Barrick Gold commits Sh160 billion on Tanzania projects

Barrick Gold’s chief executive, Mark Bristow.

Summary

  • This is in accordance with the conditions underlying Barrick’s framework agreement with the government, which included the establishment of their Twiga joint venture.
  • Twiga oversees a 50/50 split of the economic benefits generated by the mines as well as their management.

Dar es Salaam. Barrick Gold Corporation yesterday announced the commitment of up to $70 million (about Sh161 billion) for investment in value-adding national projects.

The projects include mining-related training, skills development and scientific facilities at Tanzanian universities, as well as road infrastructure.

This is in accordance with the conditions underlying Barrick’s framework agreement with the government, which included the establishment of their Twiga joint venture.

Twiga oversees a 50/50 split of the economic benefits generated by the mines as well as their management.

Barrick president and chief executive Mark Bristow said yesterday the investment programme was the latest evolution of the company’s very successful partnership with the government.

“Since we took over the Tanzanian mines from their previous operator in 2019, we have rebuilt relations with the state and renewed our social licence to operate here,” he said.

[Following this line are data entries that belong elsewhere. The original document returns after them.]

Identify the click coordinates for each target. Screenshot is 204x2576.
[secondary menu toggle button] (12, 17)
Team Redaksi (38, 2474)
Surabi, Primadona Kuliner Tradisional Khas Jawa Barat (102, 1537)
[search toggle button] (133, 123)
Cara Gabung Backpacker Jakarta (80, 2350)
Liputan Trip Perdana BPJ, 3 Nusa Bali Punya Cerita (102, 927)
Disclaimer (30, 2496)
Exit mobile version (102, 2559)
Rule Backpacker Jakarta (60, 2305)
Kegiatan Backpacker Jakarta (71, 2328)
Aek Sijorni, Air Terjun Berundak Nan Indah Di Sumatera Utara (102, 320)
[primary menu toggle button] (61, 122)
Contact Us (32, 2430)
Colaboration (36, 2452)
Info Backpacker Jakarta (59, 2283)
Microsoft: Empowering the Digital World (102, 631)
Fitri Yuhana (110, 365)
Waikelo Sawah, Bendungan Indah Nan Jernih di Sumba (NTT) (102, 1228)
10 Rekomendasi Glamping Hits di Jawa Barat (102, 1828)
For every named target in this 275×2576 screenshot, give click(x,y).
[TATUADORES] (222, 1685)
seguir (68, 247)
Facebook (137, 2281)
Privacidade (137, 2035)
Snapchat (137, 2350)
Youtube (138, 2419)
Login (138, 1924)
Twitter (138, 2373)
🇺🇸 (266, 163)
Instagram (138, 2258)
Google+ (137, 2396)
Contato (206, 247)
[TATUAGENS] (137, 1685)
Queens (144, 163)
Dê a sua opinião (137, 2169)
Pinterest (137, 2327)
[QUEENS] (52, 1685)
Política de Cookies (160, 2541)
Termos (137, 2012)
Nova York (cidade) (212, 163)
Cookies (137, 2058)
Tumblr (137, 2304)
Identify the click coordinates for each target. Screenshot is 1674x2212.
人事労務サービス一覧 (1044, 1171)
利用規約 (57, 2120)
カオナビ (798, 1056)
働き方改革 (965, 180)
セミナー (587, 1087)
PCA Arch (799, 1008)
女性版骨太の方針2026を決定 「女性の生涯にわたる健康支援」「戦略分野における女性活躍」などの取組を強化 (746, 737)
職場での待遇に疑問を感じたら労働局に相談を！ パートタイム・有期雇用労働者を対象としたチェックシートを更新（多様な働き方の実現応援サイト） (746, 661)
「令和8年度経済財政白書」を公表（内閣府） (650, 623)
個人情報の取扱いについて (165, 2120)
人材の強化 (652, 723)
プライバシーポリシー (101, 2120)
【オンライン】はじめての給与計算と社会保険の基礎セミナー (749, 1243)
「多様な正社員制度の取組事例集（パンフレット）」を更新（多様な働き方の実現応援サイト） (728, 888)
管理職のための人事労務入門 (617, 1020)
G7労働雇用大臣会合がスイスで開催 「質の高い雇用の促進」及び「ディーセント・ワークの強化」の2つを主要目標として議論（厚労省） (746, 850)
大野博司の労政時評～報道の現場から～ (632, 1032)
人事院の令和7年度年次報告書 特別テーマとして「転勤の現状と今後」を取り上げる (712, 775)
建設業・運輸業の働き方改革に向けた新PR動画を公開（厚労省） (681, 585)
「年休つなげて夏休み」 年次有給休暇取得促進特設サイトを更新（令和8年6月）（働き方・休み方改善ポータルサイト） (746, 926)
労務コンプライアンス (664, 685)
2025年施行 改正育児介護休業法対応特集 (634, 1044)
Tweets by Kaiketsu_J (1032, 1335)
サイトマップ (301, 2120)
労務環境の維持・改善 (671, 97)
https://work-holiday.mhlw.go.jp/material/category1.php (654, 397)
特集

North Mara, expounded Mr Bristow, had been redesigned as an integrated underground/open pit mine and Bulyanhulu has been resuscitated as a long-life underground mine.

Together they are expected to produce more than 500,000 ounces1 of gold per year at the lower end of the cost spectrum, he said.

As it is, the company announced yesterday it would spend $6 (about Sh13,800) for every ounce of gold sold by its two mines in the country on improving healthcare, education, infrastructure and access to potable water in the communities around them.

Barrick has spent more than $1.9 billion in taxes, salaries and payments to local businesses over the past two years.

At least 73 percent of the mines’ goods and services are sourced locally and they give preference to the employment of Tanzanian nationals.

Barrick has to date also paid the government $140 million of the $300 million settlement included in the framework agreement.